In the United States, low-back pain is the most common cause of job-related disability and a leading contributor to missed work.
Research studies of chronic low-back pain should be more consistent in design, in order to progress faster toward better treatment, the National Institutes of Health (NIH) said today.
Back pain is second only to headaches as the most common neurological ailment in the United States. Each year, low-back pain is estimated to affect approximately 38 percent of people worldwide. In the United States, low-back pain is the most common cause of job-related disability and a leading contributor to missed work.
Samuel Dworkin, left, and Richard Deyo co-chaired the NIH task force.
pictures of Samuel Dworkin and Richard Deyo
The NIH's new standards, published in six peer-reviewed journals (identified below), emerged from a 16-member task force that included four University of Washington faculty members. The NIH calls for researchers to use the recommended definitions of chronic pain, methods of assessment and, most importantly, a recommended minimal data set for inclusion in relevant NIH-funded research grants.
“The aim is to bring needed standardization of terms and measures to the most basic aspects of back pain research,” said co-chair Samuel Dworkin, emeritus professor in both the School of Dentistry and the School of Medicine. His orofacial pain research interests have long extended to biobehavioral aspects of all chronic pain.
Researchers of low-back pain therapies have faced challenges including difficulties comparing the results of previous studies due to inconsistent terminology and outcome measures and other issues. In 2012, the NIH Pain Consortium recognized these barriers and commissioned a task force of experts to recommend solutions.

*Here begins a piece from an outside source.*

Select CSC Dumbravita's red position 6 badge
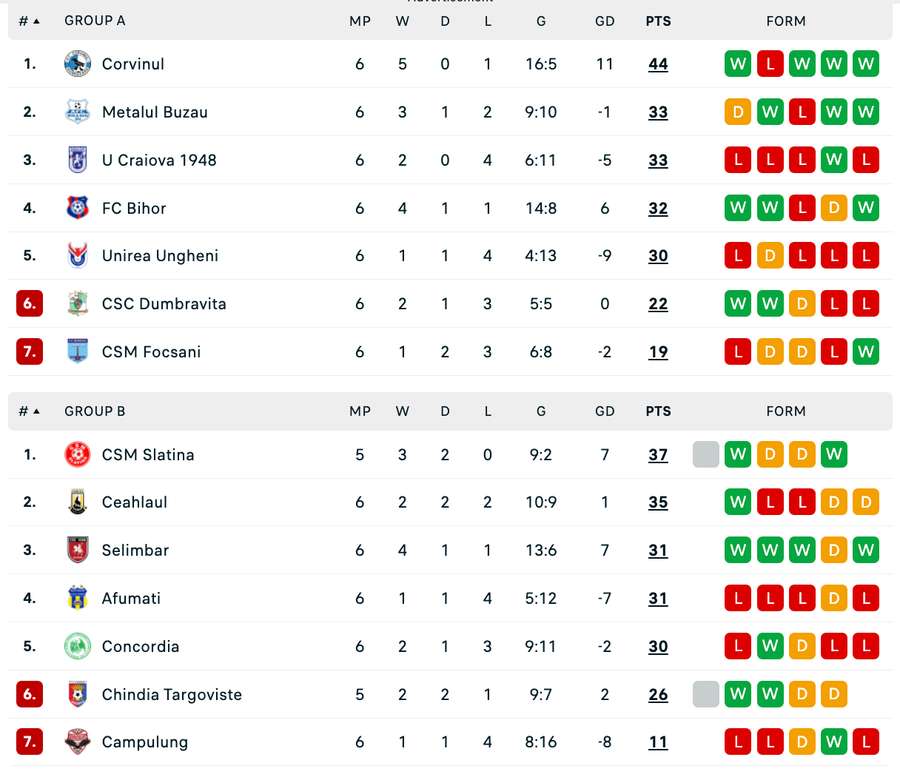This screenshot has width=900, height=771. pyautogui.click(x=29, y=304)
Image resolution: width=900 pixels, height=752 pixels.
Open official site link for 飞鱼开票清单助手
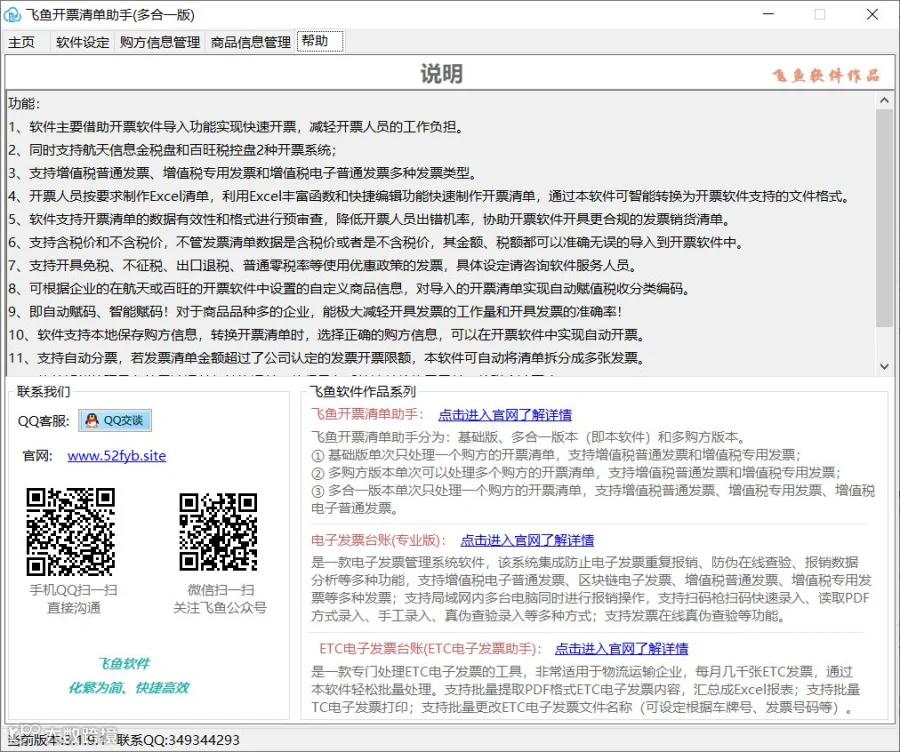click(x=505, y=414)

The results center on a standard set of data-collection questions, or a uniform minimal dataset. The questions include assessing how long a patient has experienced low-back pain, asking about functional limitations, use of various treatment approaches, and impact on mood, sleep and other factors.

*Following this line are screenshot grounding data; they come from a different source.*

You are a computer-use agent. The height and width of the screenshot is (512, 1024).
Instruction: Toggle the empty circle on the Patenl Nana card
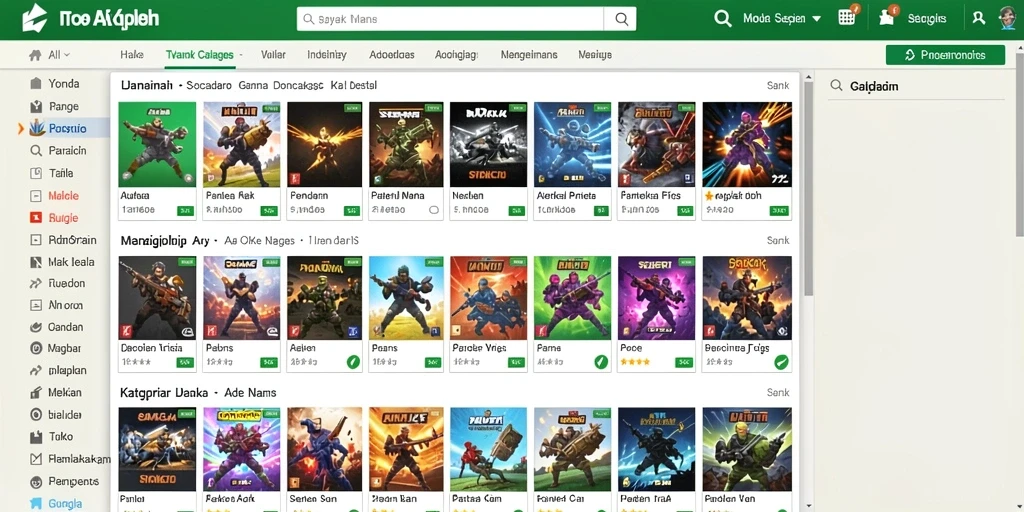click(434, 210)
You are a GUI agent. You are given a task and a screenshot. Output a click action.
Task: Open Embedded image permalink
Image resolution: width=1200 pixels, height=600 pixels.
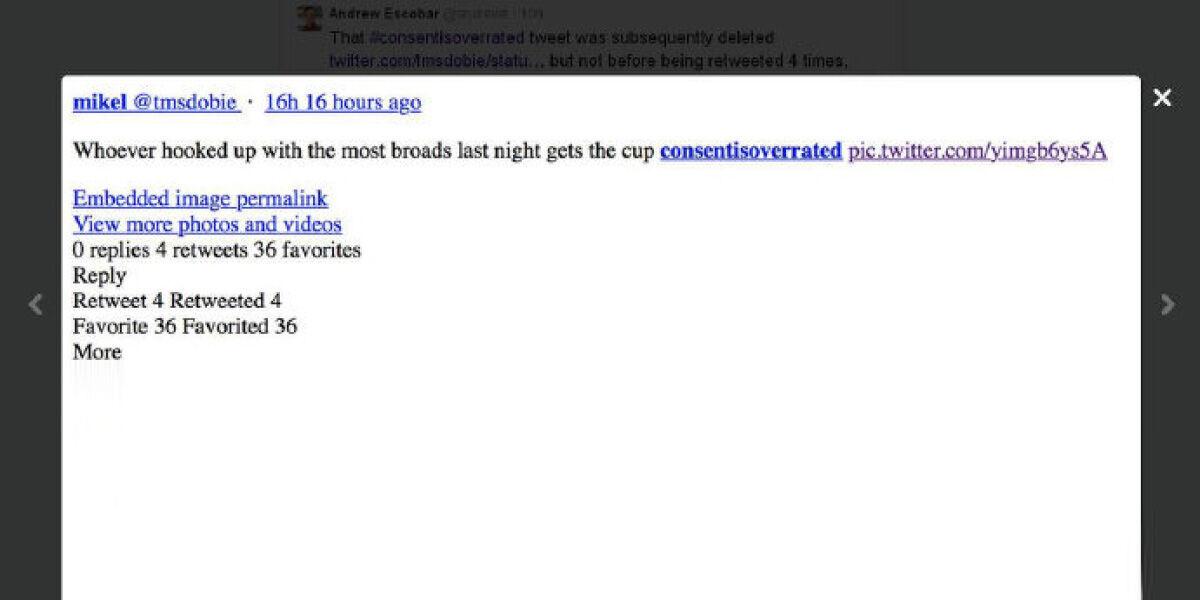pos(200,199)
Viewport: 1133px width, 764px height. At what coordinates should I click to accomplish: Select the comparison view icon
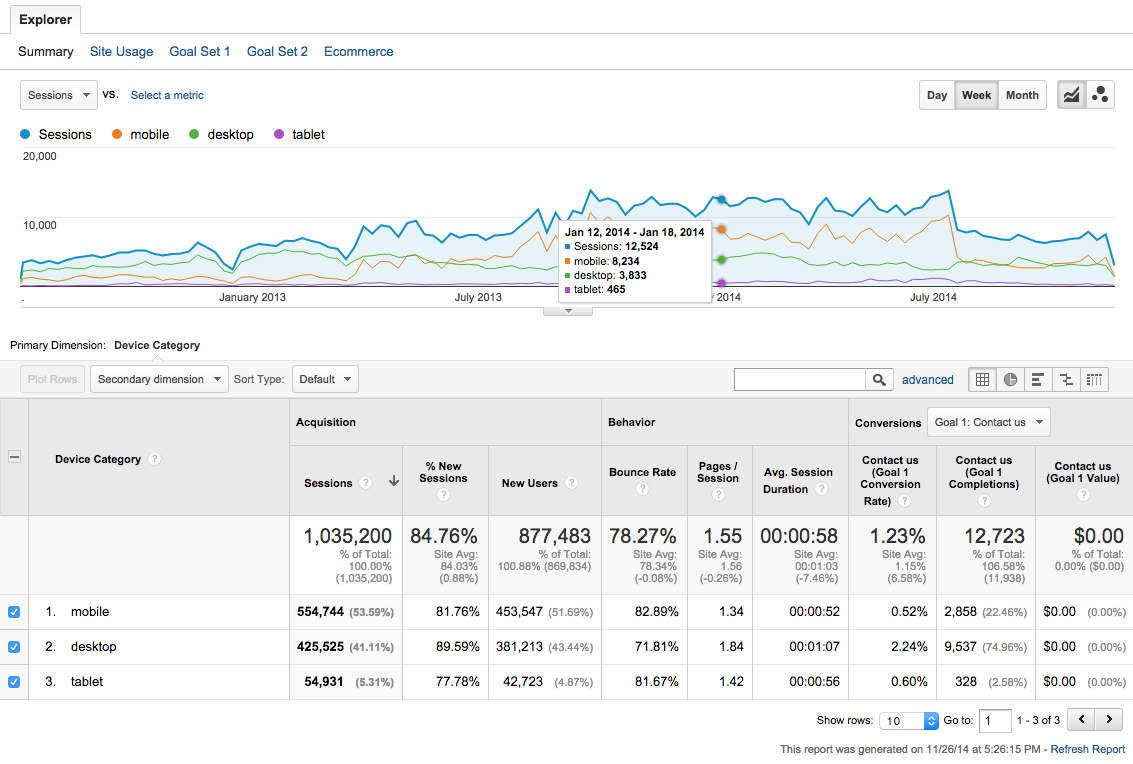[1066, 379]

“We encourage all researchers who study low-back pain to utilize these standards in their research efforts,” said Stephen I. Katz, director of the National Institute of Arthritis and Musculoskeletal and Skin Diseases. “With the adoption of a more uniform research approach, we hope to see greater and faster progress for preventing and treating this condition.”

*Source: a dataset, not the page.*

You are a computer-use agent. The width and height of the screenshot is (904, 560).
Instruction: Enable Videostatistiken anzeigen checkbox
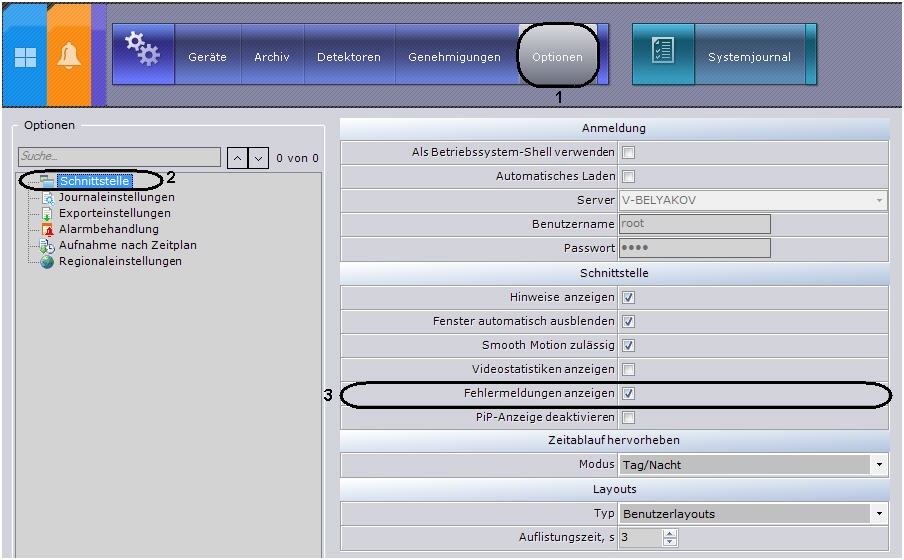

Dworkin's co-chair was Richard Deyo, an affiliate faculty member and chronic-pain epidemiologist in UW's School of Public Health; his primary academic affiliation is at Oregon Health Sciences University. The task force also included UW Medicine pain-care specialists John Loeser and Dennis Turk. The new standards were published in The Journal of Pain (which led the peer-review process), The Clinical Journal of Pain, European Spine Journal, Journal of Manipulative and Physiological Therapeutics, Pain Medicine, Spine and The Spine Journal.